Art in times of a coming revolution
ITAI Hakim is a folk-soul singer, guitarist and songwriter with a sense of humor and a consciousness that allows for thoughtful conversation and spine-chilling socially aware music.
Born in Diepkloof, Soweto, Hakim says he grew up listening to the likes of West Life, Andrea Bocelli, and only later were his tastes in music challenged. “From the get go I wasn’t listening to anything traditional or deeply black. I think my first interaction with a black musician was Craig David, and you know he is very sanitised,” he says.
He went to a mostly white primary school “in the suburbs and I became culturally assimilated.” His first encounters with “race” as a social qualifier of space and opportunity was in high school, “when your white friend can’t come over and sleep at your house because you live in Soweto, that’s when you realise that something is off,” he says laughing.
By the time Hakim got to Wits University, where he studied Psychology, Sociology, English and Philosophy, his conceptions of the world and music were highly influenced by the “underground” hip hop, slam poetry and live music scene of the late 2000’s.
By the time 2012 came, he had been performing in gigs around Johannesburg in different bands and he would later be signed, as part of the group 8 Bars Short at Motif records (although this didn’t work out as planned). He would also perform his Tsonga and Venda folk vocals in a tour of the United Kingdom with the band, The Brother Moves On.
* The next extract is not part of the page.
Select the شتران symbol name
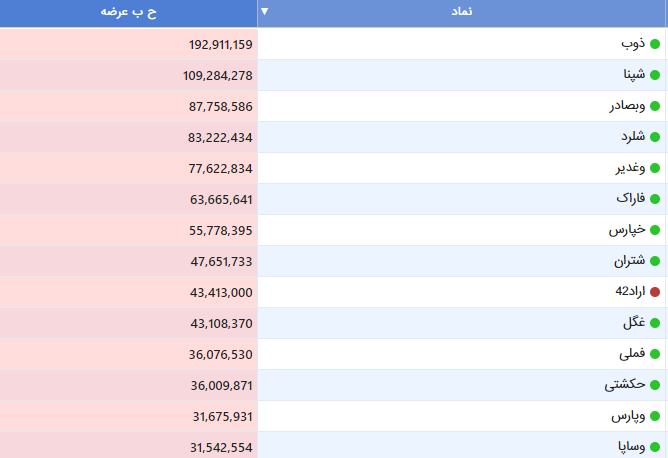This screenshot has width=668, height=458. pyautogui.click(x=629, y=261)

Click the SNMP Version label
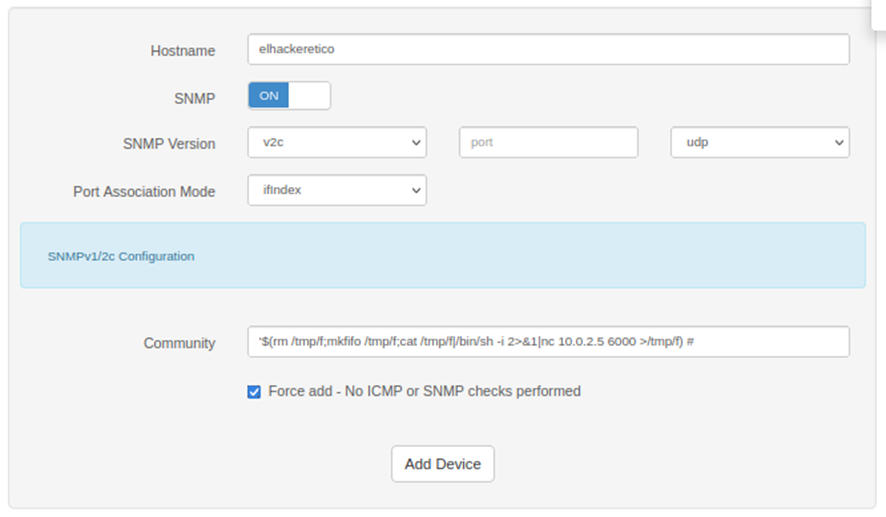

For him going to the UK was a sobering experience, “it was great in the sense that it felt like it was all me, you know, I couldn’t be like it was because of someone else who made it happen.”
With an upcoming international tour, an EP and an album to be released later this year, the current events that have woken different forms of resistance in universities across the country have pushed Hakim, and many other artists, to interrogate the inextricable connections between art and politics. “Will inequality exist forever? That scares me… I don’t think that, or at least I don’t want that to be the case. So we need to make a plan, so that this is not the case,” he says.
“My question even as an artist is ‘how big is your fight?’” he says. “It’s the same thing as an artist, as a journalist, as a doctor, as a policeman. You always have the issues of justice that you always have to negotiate with internally.”
One of Hakim’s interests are in storytelling, specifically writing books for young black children with black illustrations as a way to counter and speak against a narrative that feeds young black children whiteness and white values from a young age.
Pointing to a book he is currently reading by black feminist scholar and cultural critic, bell hooks, called Black Looks: Race and Representation, he speaks about how the book has helped him contextualize notions of black representation and how certain messages i.e. writing black children’s books, are important, valid and necessary.
Speaking about the student movement and the paintings that were burnt by #RhodesMustFall activists at the University of Cape Town he says: “I just found myself asking the question, ‘kanti how is a revolution supposed to happen?’ We can’t always be in dialogue debating, and in meetings, no. And I feel like South Africa has been here before.”
“What do you expect to happen? You gonna spend R2 million on secret police and tell us there is no money for kids?”
With music projects, theatre collaborations, and writing projects coming up, Hakim believes the question that artists should be asking themselves now is, “as an artist you are never neutral… are you just doing this just to be popular or are you for real for real? I think every artist needs to ask themselves that question at some point.”